Obiettivo indicato 1 =>
Trascrivi senza modifiche il brano sulle Olimpiadi in Italia, da "Salvini regala le" fino a "avrebbero voluto loro.".
Obiettivo indicato 2 =>
Prosegui l'articolo sulle Olimpiadi portate in Italia a partire dal punto in cui si ferma.

Brano estratto =>
+===+

Salvini regala le olimpiadi agli imprenditori del Nord

Il partito trasversale della Crescita ce l'ha fatta, ha portato in Italia le Olimpiadi che in tutto il resto del mondo nessuno voleva.
Applausi e popopo, oggi riempiono le televisioni e sono tutti dalla stessa parte: una grande opportunità per il paese, un grande lavoro di squadra ecc… ecc…
Non importa che siano del PD o della Lega, di Forza Italia, che siano tecnici o politici, tutti sono entusiasti, tranne i 5stelle, ma non perché trovino folle l'idea di portare altre olimpiadi in Italia, ma perché rosicano che non sia andata come avrebbero voluto loro.
Siamo già partiti dunque con il mito e l'immaginario olimpionico che si accosta al successo dei colonnelli della Lega del nord, i Giorgetti, gli Zaia, i Fontana. Un grande racconto su cui rifondare un po' di coesione sociale in questo paese. Già si vede da lontano, ma perché non fissarlo in costituzione? "L'Italia è una repubblica democratica, fondata sulle olimpiadi". D'altronde secondo questi le olimpiadi portano lavoro, per cui le proprietà transitive fanno il resto.

+===+

Dati registrati =>
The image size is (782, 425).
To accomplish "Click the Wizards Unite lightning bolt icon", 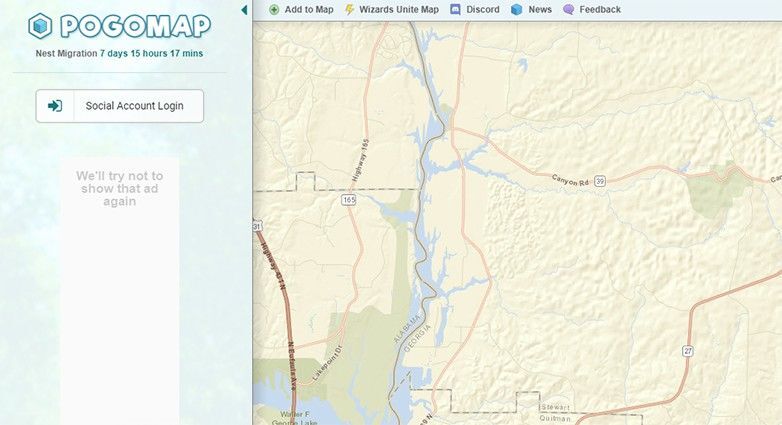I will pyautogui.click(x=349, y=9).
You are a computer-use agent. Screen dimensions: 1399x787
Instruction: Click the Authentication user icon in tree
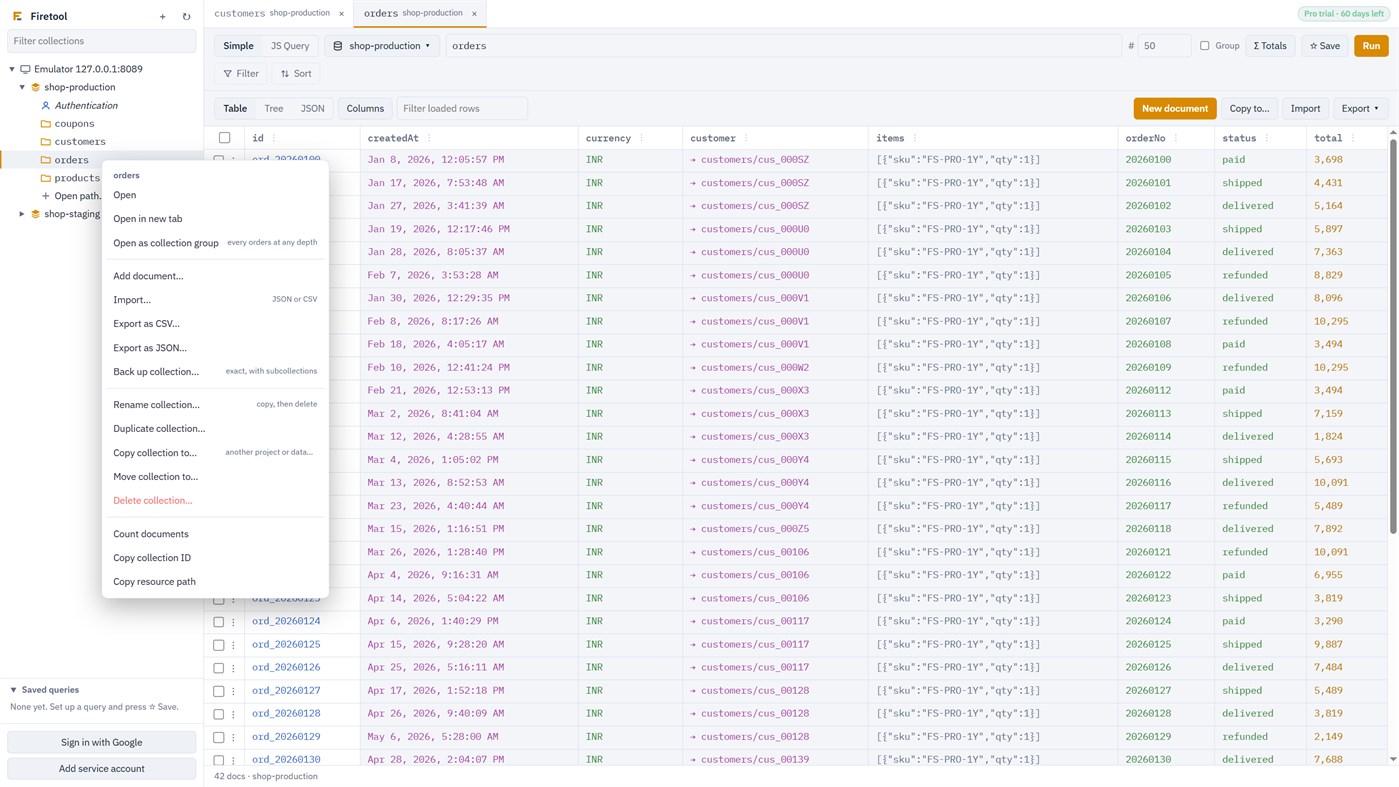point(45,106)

+===+

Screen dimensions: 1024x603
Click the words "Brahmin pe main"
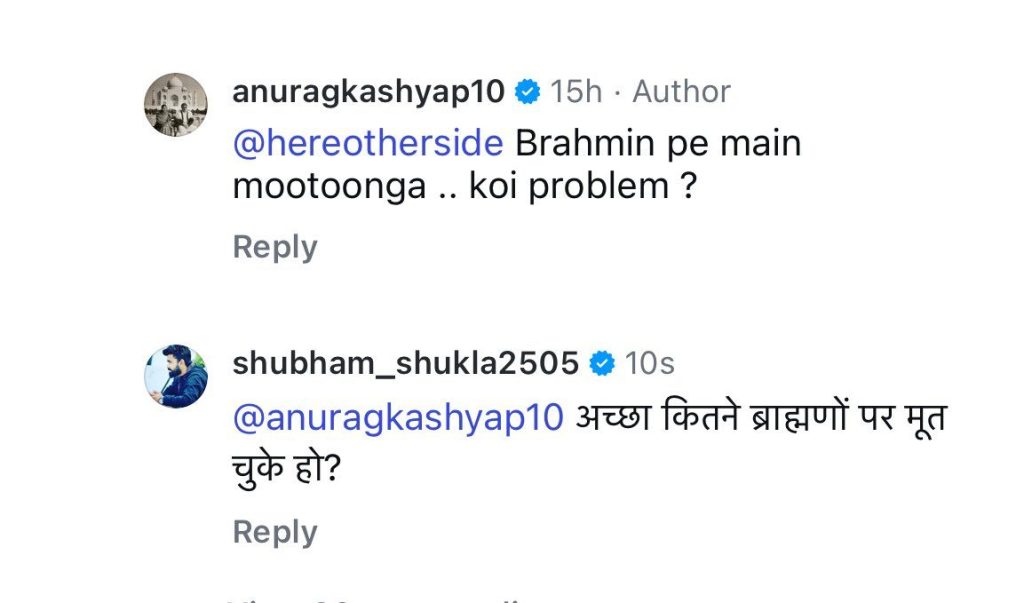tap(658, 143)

+===+

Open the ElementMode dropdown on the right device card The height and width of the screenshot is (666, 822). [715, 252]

+===+

Risposta al compito 1 =>
Salvini regala le olimpiadi agli imprenditori del Nord

Il partito trasversale della Crescita ce l'ha fatta, ha portato in Italia le Olimpiadi che in tutto il resto del mondo nessuno voleva.
Applausi e popopo, oggi riempiono le televisioni e sono tutti dalla stessa parte: una grande opportunità per il paese, un grande lavoro di squadra ecc… ecc…
Non importa che siano del PD o della Lega, di Forza Italia, che siano tecnici o politici, tutti sono entusiasti, tranne i 5stelle, ma non perché trovino folle l'idea di portare altre olimpiadi in Italia, ma perché rosicano che non sia andata come avrebbero voluto loro.

Risposta al compito 2 =>
Il motivo di tutta questa ansia di mostrarsi entusiasti è che sanno benissimo quali sono le conseguenze negative di un grande evento come quello olimpionico. Decine di studi provano che le Olimpiadi provocano debito, cementificazione e ulteriori disuguaglianze sui territori su cui si abbattono. Ogni Olimpiade finora ha portato a uno sforamento dello stanziamento iniziale di fondi con una mediana dell'83% per i giochi estivi e del 118% per quelli invernali. E dunque perché farle? Perché si riempiono le tasche di un ceto imprenditoriale parassitario e avido, base sociale della Lega e del PD, che attraverso grandi eventi come questi riceve direttamente un trasbordo di denaro pubblico nelle sue casse. Gli effetti in termini di colatura della ricchezza sul territorio e sui ceti più poveri sono quasi nulli, ma invece quello dell'indebitamento delle istituzioni pubbliche è enorme se si considerano i conseguenti tagli ai servizi e al welfare.


Il costo stimato secondo i dati ufficiali per il momento delle Olimpiadi del 2026 di Cortina e Milano è di 1,2 miliardi, di cui 900 milioni verrebbero coperti dal CIO e altri 300 da dividere tra i Comuni e le Regioni interessate dall'evento. A questi sarebbero da aggiungere 415 milioni solo per costi di sicurezza.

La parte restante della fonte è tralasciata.